[EXERCISE INSTRUCTIONS] Please restate the data word for word, leaving out no line.

[DATASET EXTRACT]
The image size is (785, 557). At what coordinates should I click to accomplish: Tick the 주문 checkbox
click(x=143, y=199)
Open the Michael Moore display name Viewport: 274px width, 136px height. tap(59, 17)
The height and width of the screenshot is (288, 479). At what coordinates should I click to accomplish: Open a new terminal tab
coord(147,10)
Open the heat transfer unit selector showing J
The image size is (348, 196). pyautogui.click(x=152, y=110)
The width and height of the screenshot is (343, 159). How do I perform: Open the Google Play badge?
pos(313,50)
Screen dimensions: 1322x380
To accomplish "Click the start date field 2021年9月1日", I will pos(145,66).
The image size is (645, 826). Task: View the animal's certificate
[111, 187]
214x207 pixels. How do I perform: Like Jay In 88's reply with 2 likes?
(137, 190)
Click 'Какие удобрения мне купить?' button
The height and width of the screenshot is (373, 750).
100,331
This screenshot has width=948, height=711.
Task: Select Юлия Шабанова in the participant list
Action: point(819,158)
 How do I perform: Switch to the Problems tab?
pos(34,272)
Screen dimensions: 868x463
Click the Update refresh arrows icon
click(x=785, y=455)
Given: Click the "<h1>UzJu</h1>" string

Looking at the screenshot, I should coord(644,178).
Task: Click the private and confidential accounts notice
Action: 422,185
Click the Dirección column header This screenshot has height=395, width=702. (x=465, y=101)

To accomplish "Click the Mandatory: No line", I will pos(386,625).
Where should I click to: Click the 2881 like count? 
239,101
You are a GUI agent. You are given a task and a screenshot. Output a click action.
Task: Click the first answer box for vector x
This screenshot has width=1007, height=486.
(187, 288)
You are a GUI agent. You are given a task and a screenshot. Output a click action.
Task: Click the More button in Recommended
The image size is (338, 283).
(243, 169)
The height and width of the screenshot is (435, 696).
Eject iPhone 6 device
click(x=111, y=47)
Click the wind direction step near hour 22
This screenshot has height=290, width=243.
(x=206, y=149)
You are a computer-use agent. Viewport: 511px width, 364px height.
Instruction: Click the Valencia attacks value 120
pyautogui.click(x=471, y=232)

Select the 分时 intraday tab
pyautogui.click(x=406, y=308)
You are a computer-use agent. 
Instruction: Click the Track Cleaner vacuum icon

[ANSWER TO THE PROBLEM]
The image size is (785, 557). At what coordinates should I click to accomplish: Tick the 주문 checkbox
click(x=143, y=199)
Open the Michael Moore display name Viewport: 274px width, 136px height. tap(59, 17)
The height and width of the screenshot is (288, 479). At what coordinates should I click to accomplish: Open a new terminal tab
coord(147,10)
Open the heat transfer unit selector showing J
The image size is (348, 196). pyautogui.click(x=152, y=110)
The width and height of the screenshot is (343, 159). How do I perform: Open the Google Play badge?
pos(313,50)
Screen dimensions: 1322x380
To accomplish "Click the start date field 2021年9月1日", I will pos(145,66).
The image size is (645, 826). Task: View the animal's certificate
[111, 187]
214x207 pixels. How do I perform: Like Jay In 88's reply with 2 likes?
(137, 190)
Click 'Какие удобрения мне купить?' button
The height and width of the screenshot is (373, 750).
100,331
This screenshot has width=948, height=711.
Task: Select Юлия Шабанова in the participant list
Action: point(819,158)
 How do I perform: Switch to the Problems tab?
pos(34,272)
Screen dimensions: 868x463
Click the Update refresh arrows icon
click(x=785, y=455)
Given: Click the "<h1>UzJu</h1>" string

Looking at the screenshot, I should coord(644,178).
Task: Click the private and confidential accounts notice
Action: 422,185
Click the Dirección column header This screenshot has height=395, width=702. (x=465, y=101)

To accomplish "Click the Mandatory: No line", I will pos(386,625).
Where should I click to: Click the 2881 like count? 
239,101
You are a GUI agent. You are given a task and a screenshot. Output a click action.
Task: Click the first answer box for vector x
This screenshot has width=1007, height=486.
(187, 288)
You are a GUI agent. You are given a task and a screenshot. Output a click action.
Task: Click the More button in Recommended
The image size is (338, 283).
(243, 169)
The height and width of the screenshot is (435, 696).
Eject iPhone 6 device
click(x=111, y=47)
Click the wind direction step near hour 22
This screenshot has height=290, width=243.
(x=206, y=149)
You are a computer-use agent. Viewport: 511px width, 364px height.
Instruction: Click the Valencia attacks value 120
pyautogui.click(x=471, y=232)

Select the 分时 intraday tab
pyautogui.click(x=406, y=308)
You are a computer-use agent. 
Instruction: Click the Track Cleaner vacuum icon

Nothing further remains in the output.